(Problem description):
Copy out the rows below word for word, starting with the line that contains "644x348 pixels. Task: Click" and going on through the line that contains "Where should I", and give only those lines.

(Records for the exercise):

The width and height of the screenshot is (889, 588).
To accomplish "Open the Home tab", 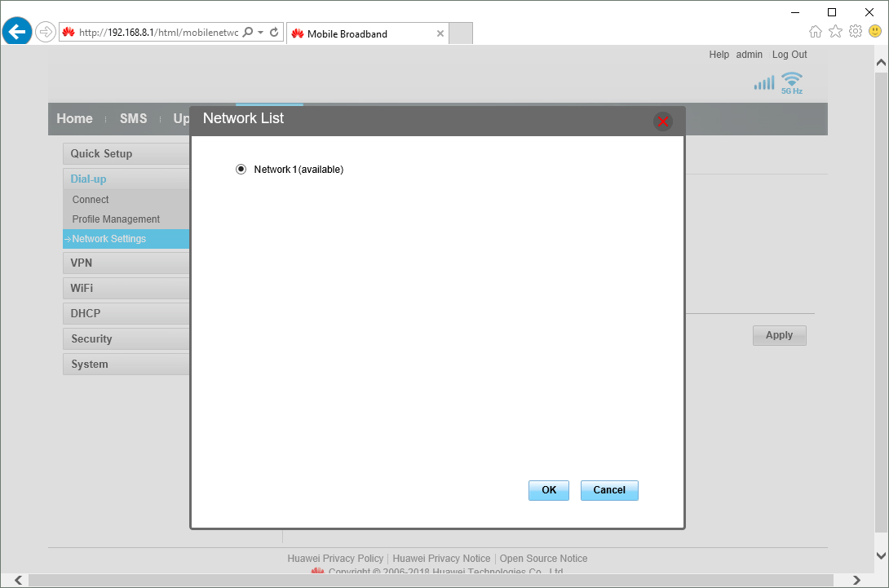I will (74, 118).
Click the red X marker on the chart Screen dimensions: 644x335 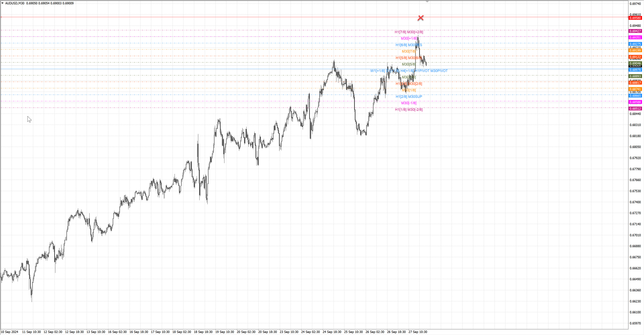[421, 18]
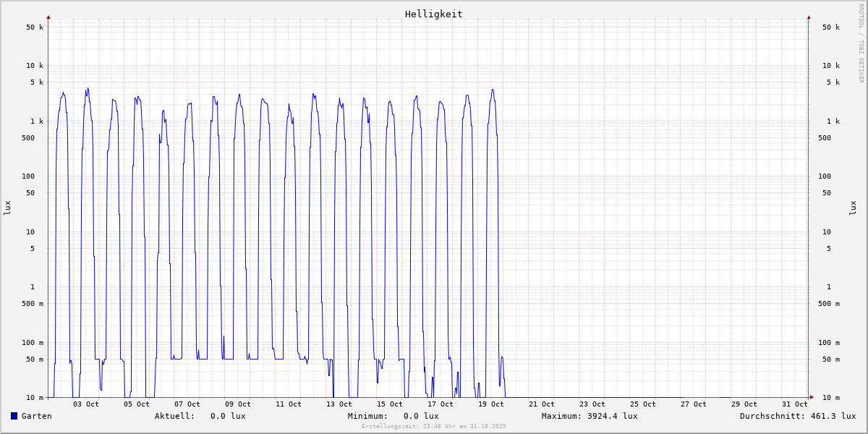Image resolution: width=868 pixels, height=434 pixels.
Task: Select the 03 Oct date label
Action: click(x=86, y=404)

---

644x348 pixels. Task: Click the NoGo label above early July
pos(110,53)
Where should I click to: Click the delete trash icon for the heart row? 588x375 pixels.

(The reply):
644x348 pixels. Task: Click the NoGo label above early July
pos(110,53)
Where should I click to: Click the delete trash icon for the heart row? 588x375 pixels.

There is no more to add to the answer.